Personal information
- Born: August 31, 1921 El Paso, Texas, U.S.
- Died: February 13, 1943 (aged 21) Comal County, Texas, U.S.

Career information
- College: Texas
- NFL draft: 1942 (6th round, 44th overall pick)

Awards and highlights
- First-team All-American (1941); First-team All-SWC (1941);

= Chal Daniel =

American football player (1921–1943)

Chal Newton Daniel Jr. (August 31, 1921 – February 13, 1943) was an All-American football player who was drafted by the Cardinals in the 6th Round of the 1942 NFL Draft, but he went to serve in World War II instead and died in a training flight.

Daniel was born in El Paso, Texas, in 1921. He moved with his family to Longview, Texas, in 1932. He was a member of Longview High School's championship football team in 1937.

==College career==
He played college football for the Texas Longhorns football team from 1939 to 1941. In 1940, he made the All-Southwest Conference 2nd team.

The next year, he was one of the so-called "Immortal 13" who upset Texas A&M 7–0. That team went 8–1–1, spent two weeks ranked #1 and finished 4th in the AP, the first Longhorn team to finish ranked.
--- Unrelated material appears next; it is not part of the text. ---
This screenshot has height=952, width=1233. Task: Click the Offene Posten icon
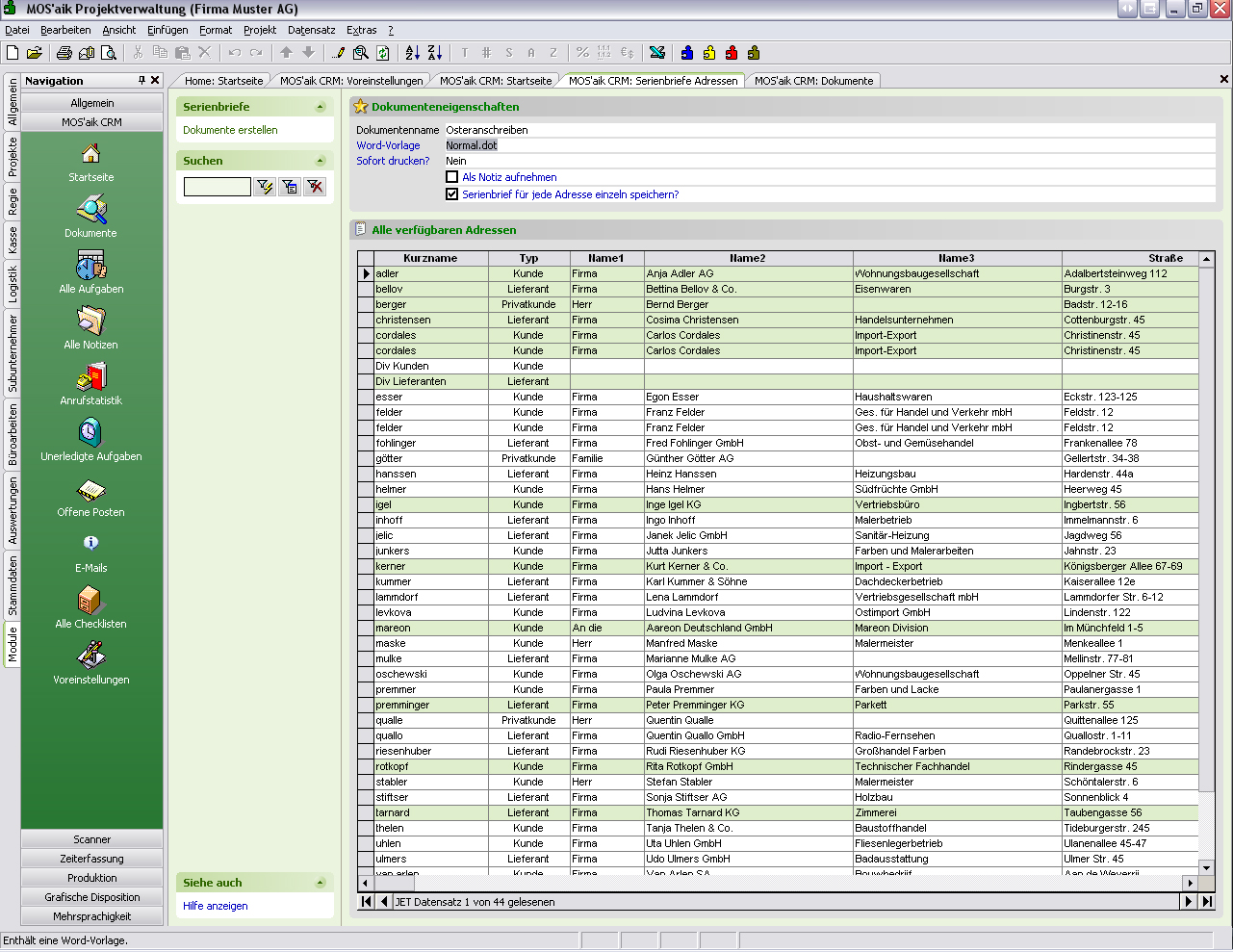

Several computer ranking systems later declared the team "National Champions" but Texas has never claimed that title. In November the team, including Daniel, was on the cover of Life Magazine. That year he made the All-Southwest Conference 1st team and he was selected by the International News Service, the Sporting News, and the Central Press Association as a first-team guard on the 1941 All-America football team. He was the first ever, 1st team All-American from the University of Texas.

After his senior year, he played in the 1942 East–West Shrine Bowl for college all-stars.

In 1970, he was inducted into the Longhorn Hall of Honor.

==Military==
Daniel was drafted by the Chicago Cardinals in the 6th round of the 1942 NFL draft (#44 overall) but instead enlisted in the United States Army Air Corps in February 1942 during World War II. He went to flight school at Randolph Field; Basic Flight School in Pine Bluff, Arkansas; and advanced flight training at Kelly Field in San Antonio. He was awarded his pilot's wing and commissioned as a Lieutenant.

On February 13, 1943, he piloted a Vultee BT-13 Valiant trainer aircraft out of Greenville, Texas and along with his co-pilot disappeared. After a 5-day search the aircraft, and his remains, were found 10 miles north of New Braunfels, Texas.

A road at Camp Fannin outside of Tyler was renamed in his honor a few months later, but the road and name did not remain after the camp was closed.